Reserve Bank of Zimbabwe governor John Mangudya has touted introduction of the interbank foreign currency market as having helped stabilise exchange volatilities. Parallel market and formal market exchange rates have appeared to converge as banks and bureau de changes ramp up their activities on the foreign currency markets following liberalisation of the exchange rate regime this year.
“The introduction of the interbank foreign currency market was meant to address the foreign currency grid-lock arising from widening parallel market activities by harnessing foreign exchange through the formal market,” Mangudya said in the mid-term monetary policy statement on Friday.
According to central bank data, as much as US$799 million in foreign currency has been traded on the official interbank market for forex in Zimbabwe. Prior to this, those holding foreign currency shunned formal channels because of the 1:1 exchange rate for local currency and US dollars.
Zimbabwe has also moved to introduce US dollar denominated savings bonds to “promote a savings culture and to provide reasonable return on (foreign currency accounts) deposits” as well as “US dollar cash balances held by individuals and firms” inside Zimbabwe.

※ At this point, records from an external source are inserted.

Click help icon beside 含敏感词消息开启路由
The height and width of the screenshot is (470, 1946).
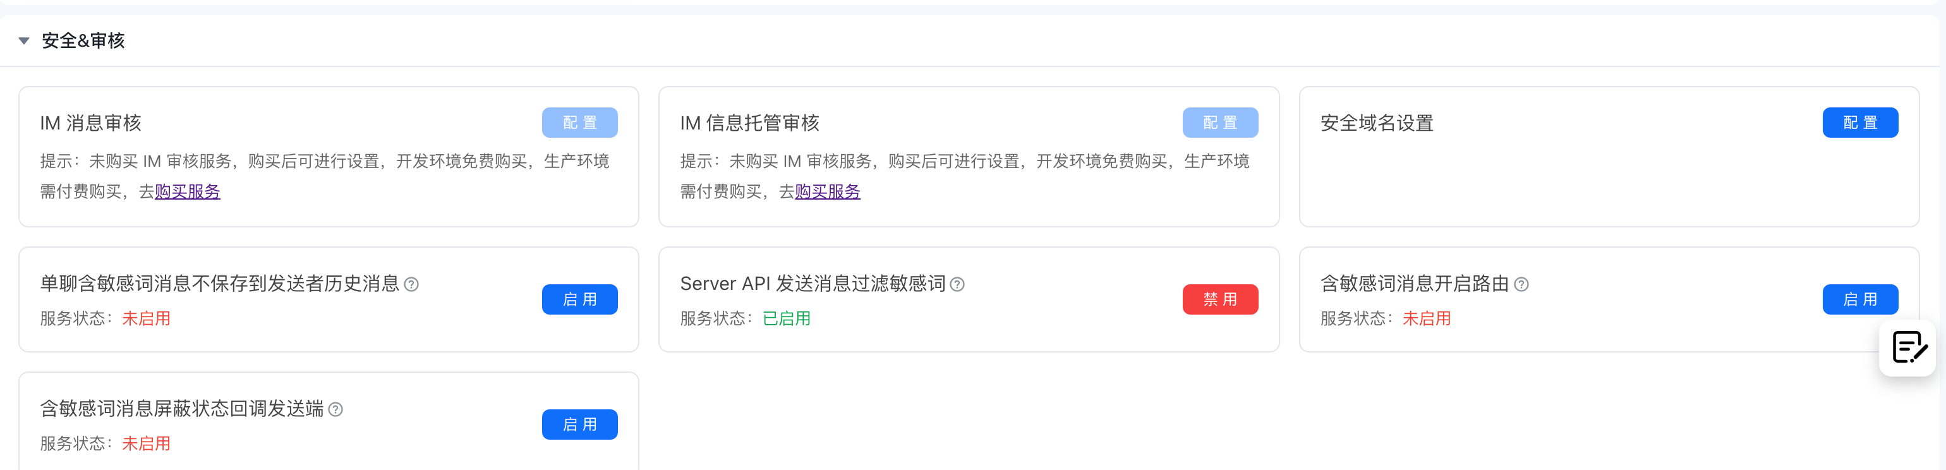click(x=1521, y=284)
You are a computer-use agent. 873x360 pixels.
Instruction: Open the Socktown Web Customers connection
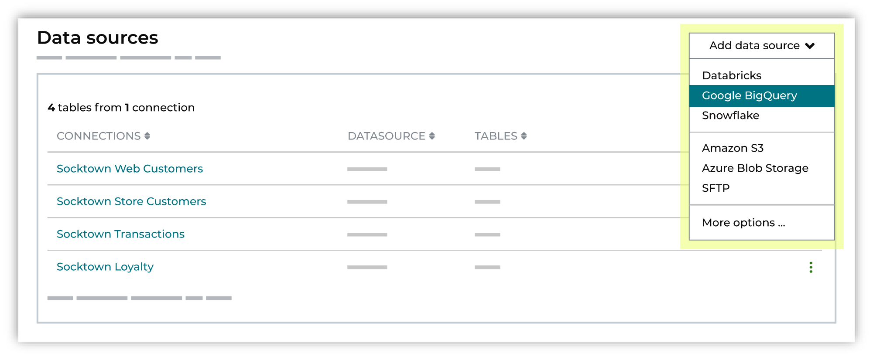pos(130,169)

The new US dollar savings bonds will bear interest of 7.5 percent per year; have a minimum tenure of one year; will have tax exemption; and assume liquid asset status in addition to acceptability as collateral for overnight accommodation by the central bank.
This comes as the Reserve Bank of Zimbabwe has noted an increase in the demand for physical cash, which it describes as worsening, with unending queues at most banks in the country. Premiums on bond notes have also started to spike.
“Visitors to the country including tourists are failing to access cash for their domestic transactions, as they are supposed to buy local currency cash from banks or bureaux de change,” Mangudya explained.
He highlighted that the central bank was now geared to inject additional notes and coins on a gradual basis to support productivity and lessen the inconvenience caused by physical cash shortages to the transacting public.
“The cash injections will not result in an increase in money supply as banks will use their existing RTGS balances to exchange for cash.”
Economists are, however, worried that additional injection of cash into the economy will fuel price increases through broadening money supply. The central bank has curtailed the usage of bank balances for informal parallel market foreign currency dealings through hiking the overnight borrowing rate to 70 percent, which has been viewed by some economists as marking Zimbabwe’s return to hyper-inflation.